PROBLEM DESCRIPTION
Retrieve every line of the data holding the word "label".

RECORDS SUPPLIED
Content starts

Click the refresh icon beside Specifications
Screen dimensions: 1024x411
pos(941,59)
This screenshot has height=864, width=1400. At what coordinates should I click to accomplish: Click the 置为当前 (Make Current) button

Content ends
Content starts

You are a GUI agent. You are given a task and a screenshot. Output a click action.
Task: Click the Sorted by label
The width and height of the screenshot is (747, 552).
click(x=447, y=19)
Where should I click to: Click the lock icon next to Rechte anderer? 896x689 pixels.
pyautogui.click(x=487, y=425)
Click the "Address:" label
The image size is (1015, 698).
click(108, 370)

Content ends

FINAL ANSWER
Task: Click the Sorted by label
Click the "Address:" label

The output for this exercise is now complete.